Desde que comenzó esta nueva aventura, fueron muchas las personas que lo primero que hicieron, fue avisarme de que habrá momentos de tensión, de estrés y agobios. Comenzar desde ese foco no es del todo positivo, porque creo que puede malinterpretarse.
Creo que debería verse como una carrera (entendiéndose como una en la que no estás compitiendo con nadie, únicamente contigo y tu meta):
Comienza en la línea de salida. Nervios, adrenalina, ganas, ilusión. Pitido de inicio. Todo comienza y no estás pensando en llegar, sino en optimizar bien las fuerzas. Sabes que habrá zonas más técnicas que requerirán de concentración.

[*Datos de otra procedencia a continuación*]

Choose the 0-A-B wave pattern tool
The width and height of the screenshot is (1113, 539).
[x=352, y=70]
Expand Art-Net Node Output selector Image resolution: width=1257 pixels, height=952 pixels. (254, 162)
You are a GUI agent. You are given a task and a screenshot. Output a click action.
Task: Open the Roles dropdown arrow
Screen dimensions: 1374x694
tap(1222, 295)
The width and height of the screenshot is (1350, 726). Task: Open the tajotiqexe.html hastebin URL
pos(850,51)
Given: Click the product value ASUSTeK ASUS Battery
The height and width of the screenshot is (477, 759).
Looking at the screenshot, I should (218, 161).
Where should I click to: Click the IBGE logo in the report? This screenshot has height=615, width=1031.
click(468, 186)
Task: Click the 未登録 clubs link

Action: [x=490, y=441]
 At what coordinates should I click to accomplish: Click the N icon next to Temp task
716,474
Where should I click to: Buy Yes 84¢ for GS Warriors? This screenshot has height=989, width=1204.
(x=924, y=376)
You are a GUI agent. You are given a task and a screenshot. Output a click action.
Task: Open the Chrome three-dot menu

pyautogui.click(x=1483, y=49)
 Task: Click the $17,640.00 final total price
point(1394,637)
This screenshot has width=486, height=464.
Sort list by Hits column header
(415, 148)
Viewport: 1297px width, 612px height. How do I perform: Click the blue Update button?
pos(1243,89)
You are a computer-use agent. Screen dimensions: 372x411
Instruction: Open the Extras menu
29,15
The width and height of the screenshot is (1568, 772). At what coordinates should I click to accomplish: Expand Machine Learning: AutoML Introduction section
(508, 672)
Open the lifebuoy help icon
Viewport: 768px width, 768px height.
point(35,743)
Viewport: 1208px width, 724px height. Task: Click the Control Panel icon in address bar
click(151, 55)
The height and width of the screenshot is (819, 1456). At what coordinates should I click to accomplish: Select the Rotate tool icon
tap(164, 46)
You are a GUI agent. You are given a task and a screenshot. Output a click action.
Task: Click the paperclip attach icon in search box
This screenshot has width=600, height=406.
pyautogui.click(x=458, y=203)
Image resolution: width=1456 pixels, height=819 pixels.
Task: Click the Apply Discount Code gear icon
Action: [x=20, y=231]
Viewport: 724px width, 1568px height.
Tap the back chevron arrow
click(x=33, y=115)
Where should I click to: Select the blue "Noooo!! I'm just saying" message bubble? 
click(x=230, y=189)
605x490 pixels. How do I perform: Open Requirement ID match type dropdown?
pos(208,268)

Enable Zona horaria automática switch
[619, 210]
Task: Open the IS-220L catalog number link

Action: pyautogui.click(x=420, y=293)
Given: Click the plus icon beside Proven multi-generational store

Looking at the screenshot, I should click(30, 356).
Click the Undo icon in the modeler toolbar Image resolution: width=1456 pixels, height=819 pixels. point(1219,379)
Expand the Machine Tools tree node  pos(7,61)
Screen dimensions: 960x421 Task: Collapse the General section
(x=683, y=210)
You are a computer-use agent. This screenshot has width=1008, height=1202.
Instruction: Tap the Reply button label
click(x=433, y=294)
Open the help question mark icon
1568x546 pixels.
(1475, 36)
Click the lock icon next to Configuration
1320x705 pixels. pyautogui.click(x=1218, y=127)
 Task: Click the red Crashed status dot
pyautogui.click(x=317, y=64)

A medida que avanzas, claro que hay momentos donde flaqueas. No siempre estás al 100% y es normal. Ahora me falta el aire. Ahora me duele el tobillo. Ahora necesito agua. Pero sigues disfrutando, porque eso forma parte de ese evento en su esencia. Cada paso es uno más hacia esa meta.
Y ahora sí, la ves al fondo. Te quedan unos pasos más, ¿Sabes que el momento momento donde se siente mayor satisfacción y adrenalina es en los últimos metros antes de llegar a la meta?, no en la meta en sí misma. Y llegas. Y al pasar descubres el carrerón que hiciste, lo mucho que lo disfrutaste y lo feliz que te hace. La meta es un instante.
Lo primero y único que yo os quiero decir -y que yo también haré- es: disfruta del camino. De cada día, cada decisión. Llena de ilusión cada visita. Porque el día de tu boda de una forma u otra va a ser mágico, y tienes la gran oportunidad de conseguir esa misma magia todo el tiempo previo a ella.